Cyber unit update. Kristina K. Littman, chief of the Division’s Cyber Unit, described recent actions taken by the Division and the two approaches used by the staff. One approach involves actions against entities offering digital tokens that meet the definition of a security but do not register the tokens as such or otherwise qualify for an exemption. In these types of cases, the entity may want to continue as a going concern and is given the opportunity to either register the tokens as securities or return money to harmed investors. A recent example of this type of enforcement action is the SEC’s lawsuit against Blockchain of Things, which had raised nearly $13 million in its digital token offering. As part of the settlement with the SEC, Blockchain of Things agreed to pay a $250,000 civil penalty. The company also agreed to return funds to investors and to register its tokens with the SEC, including making the requisite filings for securities.
The second approach outlined by Littman involves companies that do not wish to travel that route, in which case the Division’s approach is to get as much money back to investors as quickly as possible. A settlement in this scenario is likely to include a significant penalty, the establishment of a fair fund, and some sort of undertakings or conduct-based injunction aimed at preventing further harm to investors and the market. Littman cited Commission actions against Loci, Inc., Unikrn, Inc., and Boon.Tech. In addition to disgorgement, these companies were ordered to pay $7.6 million, $6.1 million, and $150,000 respectively.
In addition to the Commission’s enforcement actions against companies offering unregistered digital tokens, the Division will continue to pursue illegal “touting” activities, Littman said. Celebrities are frequent “touters” of unregistered ICOs and receive compensation for their touting services.
While many of these touting cases have involved high-profile celebrity touters, others involve a paid-for platform to promote ICOs. An example of this type of enforcement action is the SEC’s case against Coinschedule. Visitors to Coinschedule.com were presented with information about digital tokens called “listing” profiles, which also included links to the token issuers’ own websites and a “trust score” that Coinschedule claimed reflected its evaluation of the “credibility” and “operational risk” for each digital token offering based on a “proprietary algorithm.” However, the token issuers actually paid Coinschedule to profile their token offerings on Coinschedule.com, which it failed to disclose.
Telegram and Kik—victories for Howey test. Many of the SEC’s cases against companies offering unregistered digital tokens stem from the 1946 Supreme Court decision SEC v. W. J. Howey Co. The Howey case outlines a test for determining what is an investment contract, and therefore a security, under federal law. Chief Litigation Counsel Bridget Fitzpatrick described how Howey is still relevant in determining whether a particular offering is a security in two recent cases involving digital tokens from Telegram and Kik. According to Fitzpatrick, both companies offered a similar defense as to why the digital tokens were not registered: “What? The law applies to me? How was I to know?” Fitzpatrick said both companies supposedly wanted the SEC to be more clear that the law actually applied to them.

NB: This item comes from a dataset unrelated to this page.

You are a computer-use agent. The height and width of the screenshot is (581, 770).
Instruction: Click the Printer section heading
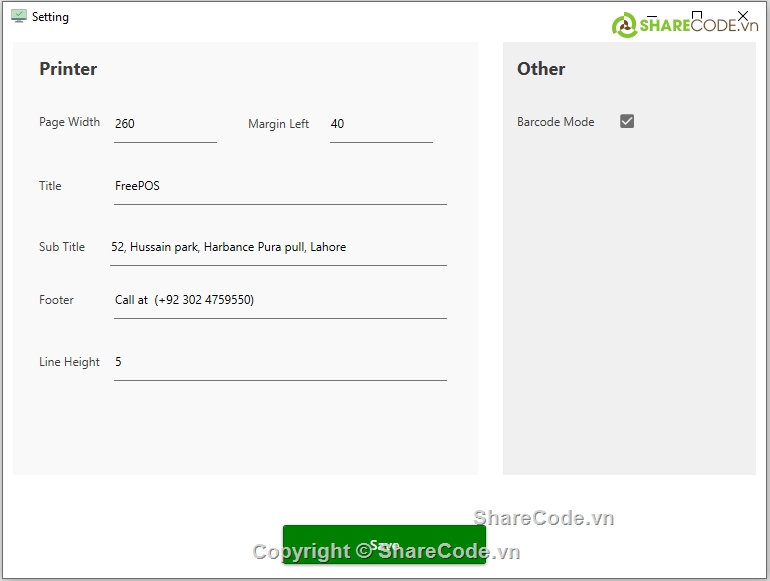click(68, 69)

Fitzpatrick said the court soundly rejected the defense by both companies that the Supreme Court’s decision was unconstitutionally vague as it applied to cryptocurrency. Judge Castel’s wrote a 44-page opinion in the Telegram case (a preliminary injunction opinion). In Kik, which was a summary judgment opinion in favor of the SEC, Fitzpatrick noted that the company actually went to the SEC’s regulatory counterpart in Canada. Kik was told by the Canadian regulators in response to Kik’s arguments that its tokens were securities that Canada also applies the Howey test, and told the company that it was pretty sure the tokens were securities under Canadian law and probably also in the U.S. Instead of going to SEC to figure it out, Kik went ahead and made the offering. The Southern District of New York agreed with the SEC that Kik’s tokens were indeed securities under Howey. Right now, Kik opinion is the seminal opinion on Howey arguments, Fitzpatrick said.